Он помедлил в последних сомнениях, лицо его покрылось потом, глаза безумно выкатились.

На небе замерцала первая звезда.

Обессиленный, он выкарабкался из могилы, вытянулся во всю длину и взялся руками за крышку гроба. Потянул. Сперва обнажился розоватый сатин подкладки, потом бледная рука в черном рукаве (Дэнни Глика похоронили в костюме), потом… потом лицо.

Дыхание Майка замерло.

Глаза были открыты. Он так и знал. Широко открыты. И в них светилась жуткая, неведомая жизнь. В лице не было бледности смерти; на розовых щеках играл румянец.

Майк попытался Оторвать взгляд от этих леденящих глаз и не мог.

Он только прошептал:

— Иисусе…

Солнце окончательно скрылось за горизонтом.


5

Марк Петри трудился в своей комнате над фигуркой Франкенштейна и слушал за стенкой разговор родителей. Его комната располагалась на втором этаже купленного ими дома на Джойнтнер-авеню, и, хотя дом имел центральное отопление, в нем еще сохранился старомодный камин.

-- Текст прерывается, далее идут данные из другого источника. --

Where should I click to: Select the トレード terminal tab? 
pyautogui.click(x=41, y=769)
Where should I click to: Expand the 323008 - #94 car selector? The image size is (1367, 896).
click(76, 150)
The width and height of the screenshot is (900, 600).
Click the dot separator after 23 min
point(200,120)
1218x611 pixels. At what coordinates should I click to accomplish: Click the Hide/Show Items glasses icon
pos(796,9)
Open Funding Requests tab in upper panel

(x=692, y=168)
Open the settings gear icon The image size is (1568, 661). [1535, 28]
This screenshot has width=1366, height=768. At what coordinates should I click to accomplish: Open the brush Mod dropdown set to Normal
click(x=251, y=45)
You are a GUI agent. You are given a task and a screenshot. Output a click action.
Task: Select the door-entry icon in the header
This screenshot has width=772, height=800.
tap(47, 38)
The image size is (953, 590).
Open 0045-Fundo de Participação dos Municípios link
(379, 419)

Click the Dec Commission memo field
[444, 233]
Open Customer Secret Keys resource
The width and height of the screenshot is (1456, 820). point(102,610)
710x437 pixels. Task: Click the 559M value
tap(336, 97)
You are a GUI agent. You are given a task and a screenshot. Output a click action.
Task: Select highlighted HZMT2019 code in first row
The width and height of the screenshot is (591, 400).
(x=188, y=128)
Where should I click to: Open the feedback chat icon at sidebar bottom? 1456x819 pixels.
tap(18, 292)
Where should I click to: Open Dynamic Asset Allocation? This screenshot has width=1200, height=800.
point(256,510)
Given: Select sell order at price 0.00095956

Его поставили раньше, когда тепло давала только кухонная печь, и на втором этаже было ужасно холодно, так, что женщина, жившая там с 1873-го по 1896-й всегда клала в постель горячий кирпич, завернутый во фланель. Но теперь камин служил другой цели — он отлично проводил звук.

Хотя родители находились у себя, он слышал их так, словно они говорили прямо за дверью.

Когда его отец застал его подслушивающим в их старом доме — ему тогда было всего шесть лет, он привел ему старую английскую пословицу: «Никогда не подслушивай у двери, в которую только что вышел». Это значит, объяснил отец, что ты можешь услышать что-нибудь нехорошее в свой адрес.

В двенадцать лет Марк Петри был чуть выше среднего роста и имел довольно тонкое телосложение. Двигался он легко и даже изящно, что необычно для мальчишек его возраста, состоящих, как кажется, из одних локтей и коленок. Черты его выглядели почти женскими, что причиняло ему немало неприятностей еще до схватки с Ричи Боддином в школьном дворе, и он боролся с этим, как мог. Он заключил, что большинство хулиганов — это здоровенные, неуклюжие парни. Они боятся тех, кто может дать им отпор. Они не умеют как следует драться, действуя скорее наглостью, чем силой. Ричи Боддин блестяще подтвердил эту теорию. До этого был еще один школьный хулиган в Киттери, который, после того, как Марк расквасил ему нос, объявил себя перед толпой собравшихся одноклассников его другом, что вовсе не обрадовало Марка, считавшего этого парня тупым куском дерьма. Говорить с ними без толку. Ричи Боддин понимает только кулак, и Марк надеялся, что всегда найдутся люди, способные предъявить ему этот аргумент. Его в тот день отослали домой, и отец очень рассердился, когда, вместо ритуального раскаяния со слезами, услышал от него, что Гитлер тоже в детстве был таким, как Ричи Боддин. Впрочем, отец тут же расхохотался.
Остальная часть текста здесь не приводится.